Logo brotou um sorriso em seus lábios.

Era isso, se Deus permitisse, trabalharia no palácio e nunca mais veria a família Tchecov.

A viagem para São Petersburgo havia deixado Natasha totalmente cansada. Quando chegou ao palácio, tudo estava lindo como lembrava. Achava Peterhof simplesmente magnífico e belo em todos os detalhes. Ainda lembrava a direção dos quartos e foi logo para o seu.

A pintura do quarto ainda era rosa com detalhes dourados. Sua antiga cama foi trocada por uma grande, a lareira que se encontrava acesa, aquecendo todo local. Tirou seu casaco, se aproximando da sua penteadeira que estava vazia; por pouco tempo. Ivana logo entrou em seu quarto admirando tudo.

— Estou adorando estar nesse palácio novamente! Bem mais bonito que o de Inverno.

— Isso é bastante notável. A riqueza da arquitetura daqui é maravilhosa.

— Você sabe que hoje é o aniversário de Anastásia, não é?

— Sim, eu sei. Papai, onde ele está?

— Foi para o quarto com nossa madrasta. Ela estava se queixando de dor na cabeça. É natural, a viagem demorou.

— Viagem de trem nem é tão cansativa assim. — Natasha sentou em sua velha poltrona e olhou casinha de boneca. — Deixaram tudo perfeito para nossa chegada.

— Você acha ruim? Eu acho simplesmente ótimo! Tem vários quadros da mamãe pelo palácio. Depois vou dar uma olhada aos arredores.

— Só farei isso amanhã, estou sem ânimo até para respirar hoje.

— Ouvi uma conversa de Dimitri com Nikolai.

— Ivana, isso é totalmente sem classe e educação.

— Ora, eles são nossos irmãos! — Ivana se sentou no tapete felpudo. — Dimitri dizia que Lara quer casá-lo com a sobrinha dela.

— Quem é a sobrinha dela?

— Elizabeth Marshall da Inglaterra.

— Ela é o quê?

— Princesa, meio óbvio Natasha. — respondeu com deboche. — Ouvi de Dimitri que recebeu uma fotografia dela, ressaltou a beleza, mas ele não quer se casar. Porém, não quer mais atritos com Lara, por isso vai aceitar conhecer Elizabeth. Já pensou? Teremos uma cunhada! Será que ela é agradável? Espero que sim, porque se for como nossa amada madrasta, Deus tenha misericórdia de nós.

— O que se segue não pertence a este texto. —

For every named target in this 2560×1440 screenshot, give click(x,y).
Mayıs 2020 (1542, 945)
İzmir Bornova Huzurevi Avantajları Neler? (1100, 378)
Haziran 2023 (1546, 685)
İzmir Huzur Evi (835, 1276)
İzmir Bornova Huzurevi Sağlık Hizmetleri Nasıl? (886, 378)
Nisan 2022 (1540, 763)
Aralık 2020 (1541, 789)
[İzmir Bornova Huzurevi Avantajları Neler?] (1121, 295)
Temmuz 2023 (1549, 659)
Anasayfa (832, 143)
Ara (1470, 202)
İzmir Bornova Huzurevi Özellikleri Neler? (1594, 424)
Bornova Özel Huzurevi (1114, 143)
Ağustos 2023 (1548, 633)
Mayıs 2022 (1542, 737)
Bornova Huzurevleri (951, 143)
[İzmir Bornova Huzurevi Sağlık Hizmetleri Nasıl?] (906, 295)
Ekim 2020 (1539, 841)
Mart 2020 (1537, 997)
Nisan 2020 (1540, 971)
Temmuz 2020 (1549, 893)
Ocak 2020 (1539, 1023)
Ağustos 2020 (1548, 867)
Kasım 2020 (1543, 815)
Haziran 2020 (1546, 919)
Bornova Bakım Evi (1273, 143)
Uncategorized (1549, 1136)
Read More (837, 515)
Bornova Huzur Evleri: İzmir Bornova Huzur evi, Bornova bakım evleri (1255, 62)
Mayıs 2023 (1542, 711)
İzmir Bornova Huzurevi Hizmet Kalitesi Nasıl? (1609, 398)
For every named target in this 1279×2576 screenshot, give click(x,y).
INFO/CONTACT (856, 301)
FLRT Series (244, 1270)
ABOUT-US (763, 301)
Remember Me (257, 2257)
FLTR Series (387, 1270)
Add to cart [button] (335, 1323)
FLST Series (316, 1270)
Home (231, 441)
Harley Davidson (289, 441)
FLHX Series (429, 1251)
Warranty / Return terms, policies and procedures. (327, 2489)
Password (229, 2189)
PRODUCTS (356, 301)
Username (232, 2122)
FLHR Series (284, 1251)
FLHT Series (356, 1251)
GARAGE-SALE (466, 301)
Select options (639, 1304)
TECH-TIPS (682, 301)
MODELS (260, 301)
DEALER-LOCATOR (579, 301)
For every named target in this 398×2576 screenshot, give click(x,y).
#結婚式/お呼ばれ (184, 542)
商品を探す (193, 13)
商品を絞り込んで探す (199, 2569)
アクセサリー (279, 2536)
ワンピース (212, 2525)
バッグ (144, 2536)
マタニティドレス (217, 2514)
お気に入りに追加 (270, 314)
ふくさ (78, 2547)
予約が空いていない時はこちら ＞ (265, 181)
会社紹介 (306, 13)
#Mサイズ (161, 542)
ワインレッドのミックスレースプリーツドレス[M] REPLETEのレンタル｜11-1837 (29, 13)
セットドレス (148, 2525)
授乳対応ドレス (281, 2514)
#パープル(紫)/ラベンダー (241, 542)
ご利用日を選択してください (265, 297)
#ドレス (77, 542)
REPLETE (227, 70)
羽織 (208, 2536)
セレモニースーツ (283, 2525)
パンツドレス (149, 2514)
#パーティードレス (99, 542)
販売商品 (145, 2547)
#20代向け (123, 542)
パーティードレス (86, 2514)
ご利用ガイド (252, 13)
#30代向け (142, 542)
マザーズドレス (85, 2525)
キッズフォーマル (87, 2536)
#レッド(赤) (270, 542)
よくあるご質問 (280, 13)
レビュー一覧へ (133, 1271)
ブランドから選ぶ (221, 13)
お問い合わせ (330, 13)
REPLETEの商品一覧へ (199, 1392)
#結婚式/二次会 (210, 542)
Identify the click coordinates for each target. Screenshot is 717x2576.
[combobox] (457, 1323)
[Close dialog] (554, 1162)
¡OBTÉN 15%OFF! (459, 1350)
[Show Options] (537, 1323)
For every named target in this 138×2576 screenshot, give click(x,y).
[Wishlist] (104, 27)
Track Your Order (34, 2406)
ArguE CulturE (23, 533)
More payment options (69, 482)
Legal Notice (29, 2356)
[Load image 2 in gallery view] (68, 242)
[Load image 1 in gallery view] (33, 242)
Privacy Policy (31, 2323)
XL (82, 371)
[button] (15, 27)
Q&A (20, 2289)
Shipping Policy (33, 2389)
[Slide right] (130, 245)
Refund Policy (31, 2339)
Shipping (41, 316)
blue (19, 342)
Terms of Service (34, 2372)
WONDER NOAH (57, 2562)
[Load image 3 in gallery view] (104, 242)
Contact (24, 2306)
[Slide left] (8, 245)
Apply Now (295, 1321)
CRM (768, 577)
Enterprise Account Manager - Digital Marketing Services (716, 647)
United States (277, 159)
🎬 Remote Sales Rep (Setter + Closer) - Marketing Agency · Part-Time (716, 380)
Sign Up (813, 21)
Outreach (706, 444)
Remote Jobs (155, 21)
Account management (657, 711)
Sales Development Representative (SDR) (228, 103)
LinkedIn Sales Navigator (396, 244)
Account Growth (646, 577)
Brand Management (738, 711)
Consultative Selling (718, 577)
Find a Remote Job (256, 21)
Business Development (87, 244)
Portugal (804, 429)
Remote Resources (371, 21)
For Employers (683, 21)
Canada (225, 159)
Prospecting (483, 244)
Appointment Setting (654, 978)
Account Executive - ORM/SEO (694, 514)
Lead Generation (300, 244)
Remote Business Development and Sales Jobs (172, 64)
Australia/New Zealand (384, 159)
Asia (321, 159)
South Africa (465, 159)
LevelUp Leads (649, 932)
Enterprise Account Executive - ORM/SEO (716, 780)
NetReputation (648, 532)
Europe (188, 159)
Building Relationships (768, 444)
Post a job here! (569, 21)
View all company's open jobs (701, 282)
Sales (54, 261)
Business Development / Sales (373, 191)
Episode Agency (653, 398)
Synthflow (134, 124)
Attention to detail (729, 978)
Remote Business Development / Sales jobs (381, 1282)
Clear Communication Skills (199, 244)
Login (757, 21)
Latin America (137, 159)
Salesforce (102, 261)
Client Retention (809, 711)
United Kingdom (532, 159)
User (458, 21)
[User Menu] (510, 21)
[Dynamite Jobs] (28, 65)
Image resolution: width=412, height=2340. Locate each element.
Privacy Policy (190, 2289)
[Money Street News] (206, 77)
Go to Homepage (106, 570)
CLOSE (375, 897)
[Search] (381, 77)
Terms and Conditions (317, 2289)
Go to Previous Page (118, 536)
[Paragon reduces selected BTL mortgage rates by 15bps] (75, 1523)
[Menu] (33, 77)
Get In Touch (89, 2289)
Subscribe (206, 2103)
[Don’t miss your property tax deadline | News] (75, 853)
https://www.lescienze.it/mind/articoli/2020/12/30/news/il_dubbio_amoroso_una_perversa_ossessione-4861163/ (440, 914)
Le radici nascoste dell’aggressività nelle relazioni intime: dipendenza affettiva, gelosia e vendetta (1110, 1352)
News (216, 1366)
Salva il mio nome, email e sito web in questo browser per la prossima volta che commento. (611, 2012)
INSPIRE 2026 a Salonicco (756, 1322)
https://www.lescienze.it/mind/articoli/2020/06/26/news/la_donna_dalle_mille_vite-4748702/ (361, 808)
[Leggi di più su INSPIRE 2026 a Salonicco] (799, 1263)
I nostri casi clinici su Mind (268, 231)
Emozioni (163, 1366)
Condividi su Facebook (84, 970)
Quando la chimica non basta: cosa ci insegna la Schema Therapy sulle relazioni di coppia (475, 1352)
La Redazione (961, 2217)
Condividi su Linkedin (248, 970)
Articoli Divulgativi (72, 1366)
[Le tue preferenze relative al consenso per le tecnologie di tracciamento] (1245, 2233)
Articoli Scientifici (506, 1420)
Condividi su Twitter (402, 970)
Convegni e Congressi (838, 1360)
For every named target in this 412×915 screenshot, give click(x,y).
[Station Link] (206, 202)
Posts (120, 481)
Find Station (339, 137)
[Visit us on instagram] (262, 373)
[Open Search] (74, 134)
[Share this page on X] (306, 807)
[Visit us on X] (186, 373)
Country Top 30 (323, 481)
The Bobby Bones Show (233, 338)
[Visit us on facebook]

— Lara não é tão mal assim.

— Só pode estar brincadeira comigo, Natasha. De qualquer forma, Irina disse que amanhã será a seleção das nossas acompanhantes de quarto. Espero encontrar alguém muito eficiente.

— Vai ser uma para cada?

— Sim, papai nunca permitiu mais do que isso, para que fôssemos independentes em nossas rotinas, sabe disso. Mas, você acha que um camareiro dará conta de nossos irmãos?

— Sinceramente? Não. — Natasha riu.

— Jamais! Eles vão deixá-los loucos. Muitas vezes acho que Irina ficará louca sendo governanta do palácio. Imagina servir para nossos irmãos diariamente?

— Não gosto nem de imaginar esse fardo.

— Muito menos eu. — disse horrorizada.

— Certamente. Agora, você deveria se caminhar para seu quarto? Quero deitar, quem sabe até dormir.

— Está me expulsando?

— Considere como sim a minha resposta.

— Pior irmã do mundo. — Ivana se levantou e abriu a porta. — Bom descanso.

— Para você também.

Natasha se levantou da poltrona e se jogou na cama, fechando os olhos logo em seguida. O sono logo veio e um sonho logo surgiu.

Uma garota de cabelos negros com olhos azuis estava completamente machucada, chorando angustiada. Mas, como um passe de mágica, um sorriso brotou nos lábios da garota muito semelhante ao de alguém que ela conhecia. A garota desconhecida começou a andar em um belo jardim, ela a encarou e tudo ficou escuro.